VDOT’s upcoming NEPA study for the four-mile eastbound widening is a critical opportunity for our region to develop and adopt a new long-term management plan for this entire corridor between I-495 and Rosslyn.  Besides evaluating, avoiding, minimizing, and fully mitigating the adverse impacts of the wider highway on adjacent communities and the natural and built environment, the upcoming NEPA study should develop and establish an accepted ongoing process to determine: 1) how and when HOV requirements and tolls should be expanded in the reverse-commute direction and even during peak weekend hours and 2) how and when HOV-3 should be restored.

The NEPA study should also carefully ascertain that the proposed four-mile eastbound widening does not create new eastbound bottlenecks where travel lanes are dropped at the East Falls Church and/or Ballston exits.
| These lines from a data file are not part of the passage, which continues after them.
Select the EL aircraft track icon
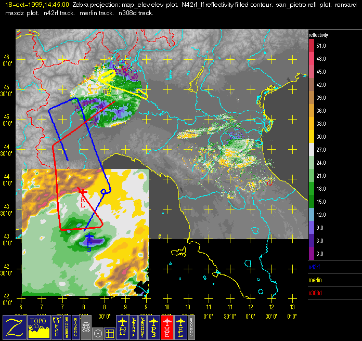The width and height of the screenshot is (362, 341). point(180,327)
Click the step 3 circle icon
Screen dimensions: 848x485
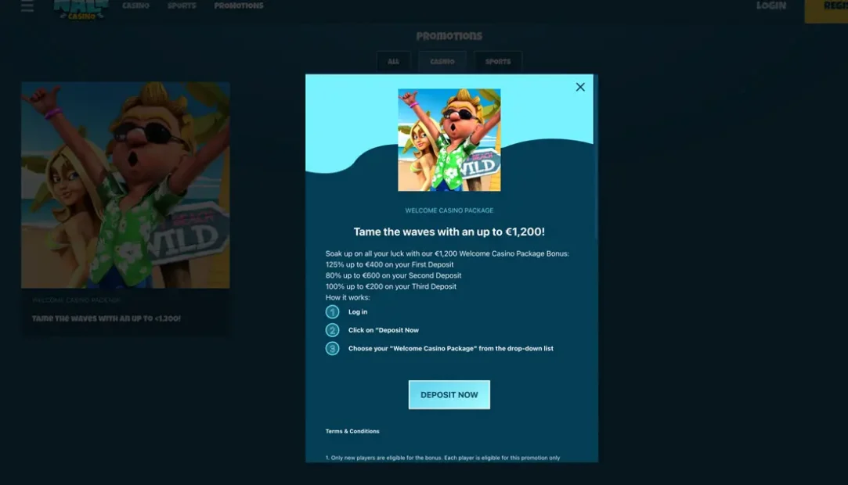pyautogui.click(x=332, y=348)
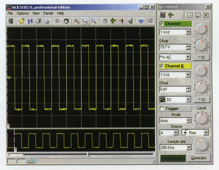Screen dimensions: 219x170
Task: Click the Channel A Offset value field
Action: click(x=173, y=47)
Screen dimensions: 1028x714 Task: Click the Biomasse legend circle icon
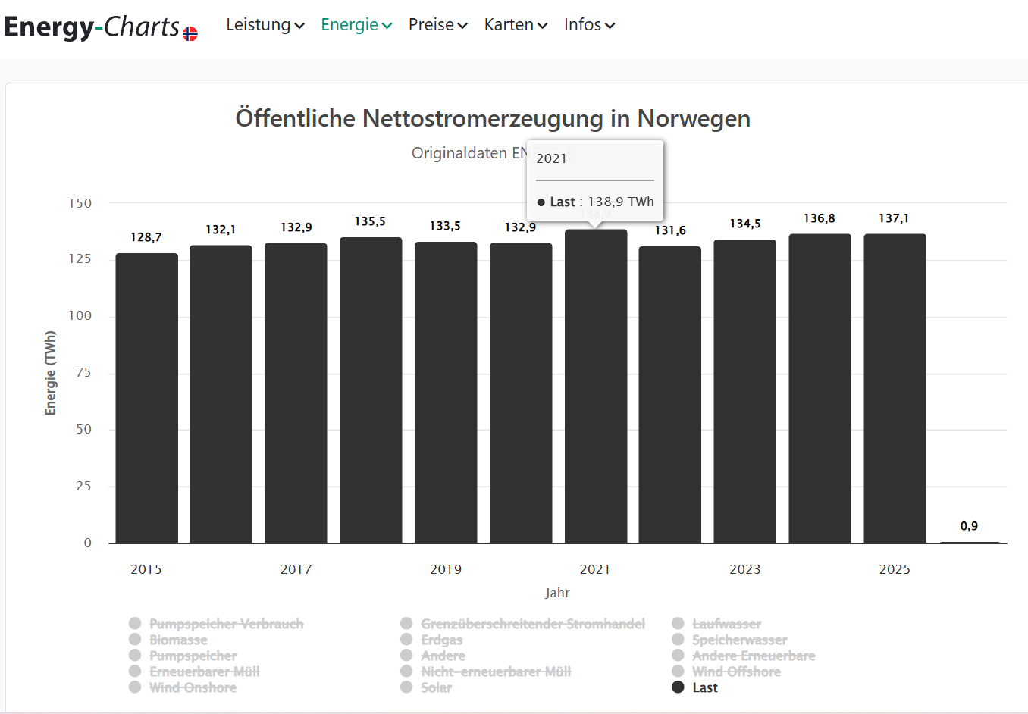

To best evaluate the merits of the proposed widening, the No Build Alternative for this NEPA study should include the peak-direction HOT operations that are scheduled for implementation by summer 2017, and at least one Build Alternative should include HOT operations in both directions without the widening.   

In conclusion, we ask the TPB to ensure that the upcoming NEPA study for the four-mile eastbound widening of I-66 is carefully scoped and crafted to develop and establish a new and robust long-term plan for wisely managing the I-66 inside the Beltway Multimodal Corridor for many years to come, to best move more people and minimize highway congestion and travel times.